Work task: Use the entries below and reproduce exactly the lines from the one containing "Sign up (1616, 69)" down to the one containing "For every named target in this 968×2576", both of them included.

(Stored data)

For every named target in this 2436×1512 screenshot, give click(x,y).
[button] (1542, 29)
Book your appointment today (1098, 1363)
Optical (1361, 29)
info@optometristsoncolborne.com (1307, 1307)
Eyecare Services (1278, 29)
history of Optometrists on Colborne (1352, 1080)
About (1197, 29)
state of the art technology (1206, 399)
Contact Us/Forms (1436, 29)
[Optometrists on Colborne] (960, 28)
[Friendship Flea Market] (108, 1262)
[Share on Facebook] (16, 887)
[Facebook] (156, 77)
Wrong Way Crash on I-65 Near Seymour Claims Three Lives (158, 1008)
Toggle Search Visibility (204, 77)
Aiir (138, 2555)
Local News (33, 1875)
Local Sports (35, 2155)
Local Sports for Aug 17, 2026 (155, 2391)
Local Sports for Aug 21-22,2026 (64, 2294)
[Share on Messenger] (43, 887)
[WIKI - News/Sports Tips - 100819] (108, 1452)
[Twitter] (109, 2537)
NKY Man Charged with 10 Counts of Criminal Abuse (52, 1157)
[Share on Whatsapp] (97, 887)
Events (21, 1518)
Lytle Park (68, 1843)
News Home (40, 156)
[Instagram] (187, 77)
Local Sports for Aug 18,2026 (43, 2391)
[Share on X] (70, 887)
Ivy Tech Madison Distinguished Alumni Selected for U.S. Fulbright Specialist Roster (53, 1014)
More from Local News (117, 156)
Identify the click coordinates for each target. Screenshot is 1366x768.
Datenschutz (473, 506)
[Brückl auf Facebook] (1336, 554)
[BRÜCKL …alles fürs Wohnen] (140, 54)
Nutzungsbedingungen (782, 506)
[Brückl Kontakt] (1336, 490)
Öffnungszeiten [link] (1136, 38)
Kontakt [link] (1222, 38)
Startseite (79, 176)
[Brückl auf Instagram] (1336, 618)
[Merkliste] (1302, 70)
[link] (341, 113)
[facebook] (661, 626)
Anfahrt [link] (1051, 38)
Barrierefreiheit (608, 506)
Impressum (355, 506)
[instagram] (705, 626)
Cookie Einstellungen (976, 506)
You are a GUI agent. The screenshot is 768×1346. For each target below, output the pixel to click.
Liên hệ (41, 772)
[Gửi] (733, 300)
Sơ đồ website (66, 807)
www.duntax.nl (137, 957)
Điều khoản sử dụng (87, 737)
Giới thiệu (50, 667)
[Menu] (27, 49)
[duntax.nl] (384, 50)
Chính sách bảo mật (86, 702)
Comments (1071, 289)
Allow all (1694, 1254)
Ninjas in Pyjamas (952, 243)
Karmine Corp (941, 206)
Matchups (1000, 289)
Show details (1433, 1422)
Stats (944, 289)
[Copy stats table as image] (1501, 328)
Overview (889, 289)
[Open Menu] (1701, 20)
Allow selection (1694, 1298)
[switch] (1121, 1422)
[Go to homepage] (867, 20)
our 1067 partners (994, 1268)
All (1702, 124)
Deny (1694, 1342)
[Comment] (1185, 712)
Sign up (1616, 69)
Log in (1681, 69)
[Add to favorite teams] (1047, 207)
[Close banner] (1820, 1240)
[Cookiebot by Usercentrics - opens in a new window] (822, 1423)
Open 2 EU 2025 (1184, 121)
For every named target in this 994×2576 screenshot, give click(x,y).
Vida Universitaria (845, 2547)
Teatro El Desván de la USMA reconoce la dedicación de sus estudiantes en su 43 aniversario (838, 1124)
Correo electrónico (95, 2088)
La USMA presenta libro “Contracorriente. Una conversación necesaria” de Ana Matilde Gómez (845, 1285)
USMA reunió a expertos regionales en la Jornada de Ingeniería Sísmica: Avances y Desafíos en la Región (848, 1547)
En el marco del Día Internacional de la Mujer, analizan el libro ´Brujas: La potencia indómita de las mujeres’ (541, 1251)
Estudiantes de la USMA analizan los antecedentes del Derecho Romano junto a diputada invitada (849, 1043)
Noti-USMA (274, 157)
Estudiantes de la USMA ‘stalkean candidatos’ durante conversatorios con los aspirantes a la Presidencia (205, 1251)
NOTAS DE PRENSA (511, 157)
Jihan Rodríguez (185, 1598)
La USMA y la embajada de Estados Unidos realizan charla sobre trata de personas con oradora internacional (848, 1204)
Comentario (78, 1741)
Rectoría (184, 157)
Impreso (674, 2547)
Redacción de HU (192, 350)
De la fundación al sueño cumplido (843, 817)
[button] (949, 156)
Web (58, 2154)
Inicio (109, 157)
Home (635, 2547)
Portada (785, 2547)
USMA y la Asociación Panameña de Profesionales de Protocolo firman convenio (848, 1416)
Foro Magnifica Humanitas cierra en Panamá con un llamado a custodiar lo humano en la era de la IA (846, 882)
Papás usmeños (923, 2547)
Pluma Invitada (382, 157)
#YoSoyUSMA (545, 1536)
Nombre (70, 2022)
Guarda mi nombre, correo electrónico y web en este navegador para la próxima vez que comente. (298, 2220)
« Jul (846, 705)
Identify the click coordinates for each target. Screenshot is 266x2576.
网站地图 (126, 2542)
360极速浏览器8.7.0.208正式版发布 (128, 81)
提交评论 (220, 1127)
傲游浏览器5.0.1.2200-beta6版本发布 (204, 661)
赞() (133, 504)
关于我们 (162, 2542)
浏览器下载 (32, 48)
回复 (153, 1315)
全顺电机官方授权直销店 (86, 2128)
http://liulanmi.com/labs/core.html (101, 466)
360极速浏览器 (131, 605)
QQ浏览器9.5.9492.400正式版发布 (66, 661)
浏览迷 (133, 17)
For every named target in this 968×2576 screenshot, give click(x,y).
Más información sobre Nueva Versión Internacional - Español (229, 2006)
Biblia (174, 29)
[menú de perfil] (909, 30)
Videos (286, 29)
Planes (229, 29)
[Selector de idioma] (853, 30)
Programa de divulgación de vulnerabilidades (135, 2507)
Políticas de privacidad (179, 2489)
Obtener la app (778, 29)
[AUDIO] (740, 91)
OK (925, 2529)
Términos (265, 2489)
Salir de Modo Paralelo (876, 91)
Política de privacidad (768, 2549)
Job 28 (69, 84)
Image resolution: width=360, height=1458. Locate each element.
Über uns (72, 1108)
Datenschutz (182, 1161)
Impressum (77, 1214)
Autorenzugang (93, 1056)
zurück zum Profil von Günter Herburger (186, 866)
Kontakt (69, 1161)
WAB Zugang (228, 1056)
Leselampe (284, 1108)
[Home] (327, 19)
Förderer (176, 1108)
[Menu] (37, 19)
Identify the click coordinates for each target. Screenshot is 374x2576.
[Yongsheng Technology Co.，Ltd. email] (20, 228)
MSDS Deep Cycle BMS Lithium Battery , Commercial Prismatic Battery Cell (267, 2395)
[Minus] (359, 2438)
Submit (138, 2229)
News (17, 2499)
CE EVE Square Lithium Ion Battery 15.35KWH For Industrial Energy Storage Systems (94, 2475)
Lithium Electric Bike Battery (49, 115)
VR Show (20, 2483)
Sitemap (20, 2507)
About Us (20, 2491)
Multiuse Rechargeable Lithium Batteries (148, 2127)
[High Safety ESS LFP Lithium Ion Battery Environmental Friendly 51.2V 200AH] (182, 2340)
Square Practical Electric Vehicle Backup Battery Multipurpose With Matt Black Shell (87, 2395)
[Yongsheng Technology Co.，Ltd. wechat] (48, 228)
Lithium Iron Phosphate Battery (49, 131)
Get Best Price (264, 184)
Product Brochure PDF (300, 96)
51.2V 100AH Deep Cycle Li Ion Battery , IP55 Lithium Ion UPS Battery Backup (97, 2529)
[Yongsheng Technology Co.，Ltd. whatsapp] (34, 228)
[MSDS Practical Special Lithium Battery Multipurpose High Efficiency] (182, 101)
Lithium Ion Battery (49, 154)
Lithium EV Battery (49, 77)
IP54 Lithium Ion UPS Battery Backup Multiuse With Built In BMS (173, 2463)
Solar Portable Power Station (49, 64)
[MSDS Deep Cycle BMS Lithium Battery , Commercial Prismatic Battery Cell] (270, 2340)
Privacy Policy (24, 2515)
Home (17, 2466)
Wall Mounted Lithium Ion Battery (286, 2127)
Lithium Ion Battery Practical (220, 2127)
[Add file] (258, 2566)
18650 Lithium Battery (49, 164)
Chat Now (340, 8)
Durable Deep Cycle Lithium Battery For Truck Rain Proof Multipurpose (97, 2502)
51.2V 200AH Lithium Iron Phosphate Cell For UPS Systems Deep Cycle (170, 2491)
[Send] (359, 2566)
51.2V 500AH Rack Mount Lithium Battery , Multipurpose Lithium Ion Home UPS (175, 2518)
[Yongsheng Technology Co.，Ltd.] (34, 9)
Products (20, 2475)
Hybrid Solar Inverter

Your solution:
Sign up (1616, 69)
Log in (1681, 69)
[Add to favorite teams] (1047, 207)
[Close banner] (1820, 1240)
[Cookiebot by Usercentrics - opens in a new window] (822, 1423)
Open 2 EU 2025 (1184, 121)
For every named target in this 994×2576 screenshot, give click(x,y).
Vida Universitaria (845, 2547)
Teatro El Desván de la USMA reconoce la dedicación de sus estudiantes en su 43 aniversario (838, 1124)
Correo electrónico (95, 2088)
La USMA presenta libro “Contracorriente. Una conversación necesaria” de Ana Matilde Gómez (845, 1285)
USMA reunió a expertos regionales en la Jornada de Ingeniería Sísmica: Avances y Desafíos en la Región (848, 1547)
En el marco del Día Internacional de la Mujer, analizan el libro ´Brujas: La potencia indómita de las mujeres’ (541, 1251)
Estudiantes de la USMA analizan los antecedentes del Derecho Romano junto a diputada invitada (849, 1043)
Noti-USMA (274, 157)
Estudiantes de la USMA ‘stalkean candidatos’ durante conversatorios con los aspirantes a la Presidencia (205, 1251)
NOTAS DE PRENSA (511, 157)
Jihan Rodríguez (185, 1598)
La USMA y la embajada de Estados Unidos realizan charla sobre trata de personas con oradora internacional (848, 1204)
Comentario (78, 1741)
Rectoría (184, 157)
Impreso (674, 2547)
Redacción de HU (192, 350)
De la fundación al sueño cumplido (843, 817)
[button] (949, 156)
Web (58, 2154)
Inicio (109, 157)
Home (635, 2547)
Portada (785, 2547)
USMA y la Asociación Panameña de Profesionales de Protocolo firman convenio (848, 1416)
Foro Magnifica Humanitas cierra en Panamá con un llamado a custodiar lo humano en la era de la IA (846, 882)
Papás usmeños (923, 2547)
Pluma Invitada (382, 157)
#YoSoyUSMA (545, 1536)
Nombre (70, 2022)
Guarda mi nombre, correo electrónico y web en este navegador para la próxima vez que comente. (298, 2220)
« Jul (846, 705)
Identify the click coordinates for each target. Screenshot is 266x2576.
网站地图 (126, 2542)
360极速浏览器8.7.0.208正式版发布 (128, 81)
提交评论 (220, 1127)
傲游浏览器5.0.1.2200-beta6版本发布 (204, 661)
赞() (133, 504)
关于我们 (162, 2542)
浏览器下载 (32, 48)
回复 (153, 1315)
全顺电机官方授权直销店 (86, 2128)
http://liulanmi.com/labs/core.html (101, 466)
360极速浏览器 (131, 605)
QQ浏览器9.5.9492.400正式版发布 (66, 661)
浏览迷 (133, 17)
For every named target in this 968×2576 screenshot, give click(x,y).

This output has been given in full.